Passage given |
########

# scorp tryin to climb glass



## bigredjeep (Jul 12, 2007)

i have had my scorpion for a week and he behaves normally, but when hes out he always is tryin to climb outta his cage. is this normal/ will he always act this way...


----------



## Mettle (Dec 29, 2003)

A lot of animals don't understand the concept of glass. He can see through/past it but doesn't understand why he can't go through... Lots of arachnids, reptiles and amphibians do this on a regular basis. I'm watching one of my snakes doing it right now...


----------



## Coldfire (Aug 20, 2003)

Agreed ^^^^

Very good point. Back when I had Scorpions, they all did that for the first few months that I had them. After a few months, that trend seemed to die out; however, they would still do it from time to time.

What type of Scorpion do you have?


----------



## bigredjeep (Jul 12, 2007)

emperor


----------



## CLUSTER ONE (Aug 2, 2006)

########

Data excerpts |
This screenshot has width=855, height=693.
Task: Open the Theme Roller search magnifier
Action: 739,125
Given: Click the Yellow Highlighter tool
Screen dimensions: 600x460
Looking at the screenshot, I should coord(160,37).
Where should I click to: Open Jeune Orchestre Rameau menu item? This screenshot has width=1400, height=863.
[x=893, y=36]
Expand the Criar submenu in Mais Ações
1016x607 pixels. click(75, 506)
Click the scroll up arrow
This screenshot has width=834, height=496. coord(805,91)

########

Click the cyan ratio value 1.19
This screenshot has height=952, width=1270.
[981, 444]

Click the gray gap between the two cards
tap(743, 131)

########

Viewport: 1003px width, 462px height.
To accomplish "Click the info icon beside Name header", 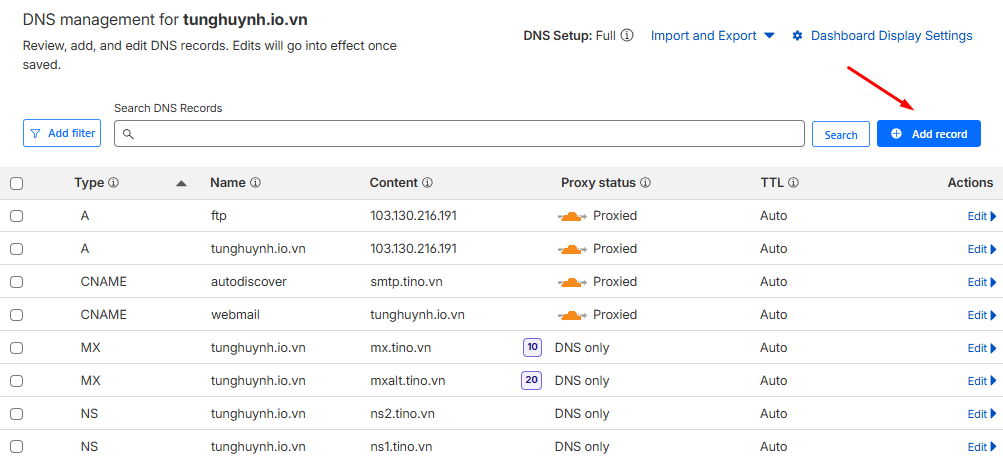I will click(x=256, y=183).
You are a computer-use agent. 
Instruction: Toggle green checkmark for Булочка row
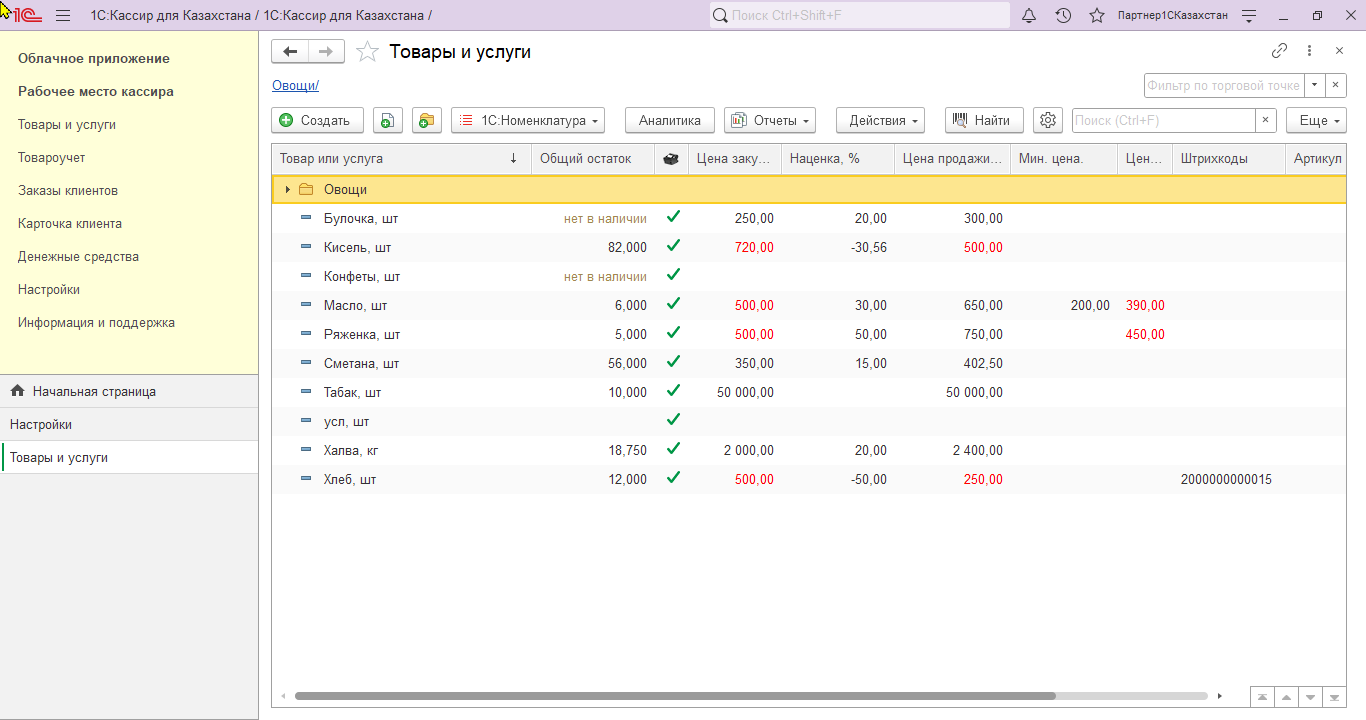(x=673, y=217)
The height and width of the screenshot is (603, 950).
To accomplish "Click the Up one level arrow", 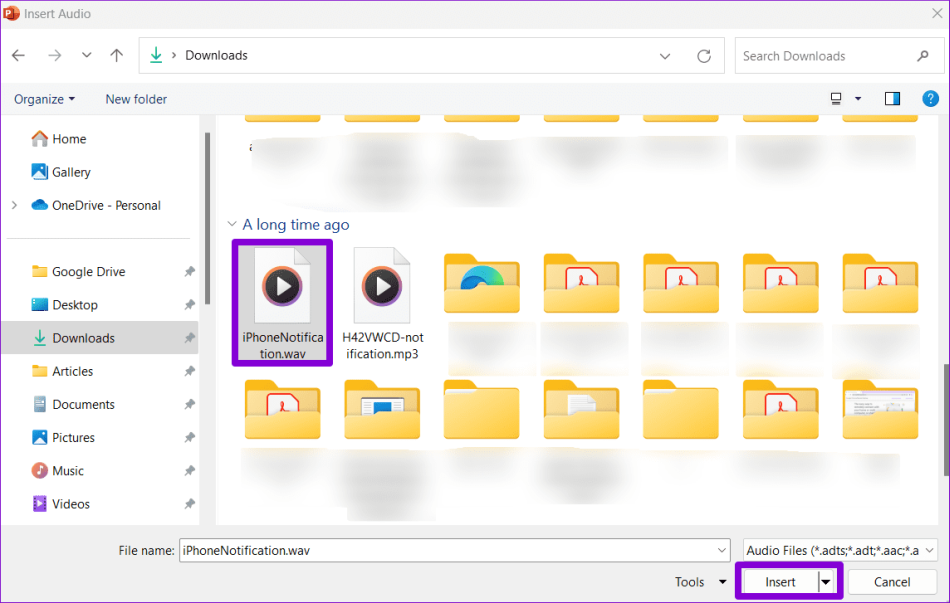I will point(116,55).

########

Problem set |
A. List the usernames that head the posts in the scorpion thread, in order of first appearance.
B. Print the portion of the scorpion thread from "Very good point." up to and including "time to time.".
C. Proceed with the forum thread about a scorpion climbing glass, picking up from where it stops.

Expected outputs |
A.
bigredjeep
Mettle
Coldfire
CLUSTER ONE

B.
Very good point. Back when I had Scorpions, they all did that for the first few months that I had them. After a few months, that trend seemed to die out; however, they would still do it from time to time.

C.
ya lots of species will climb silicone becasue to them its pretty much just like driftwood, plants or any deco so they dont really see any dif


----------



## TimmyTeam (Jun 20, 2003)

Probly because you touch yourself at night and he doesn't wanna see that sh*t.


----------



## Coldfire (Aug 20, 2003)

If you think they climb the glass currently, then wait until they have babies. Both of my Emperors had babies. Before the babies' armor hardnes they are sticky, and the babies can really actually climb the glass. Crazy stuff.


----------



## Snake_Eyes (Jun 14, 2006)

My female parabuthus does this fairly often late at night...going on 3 years now.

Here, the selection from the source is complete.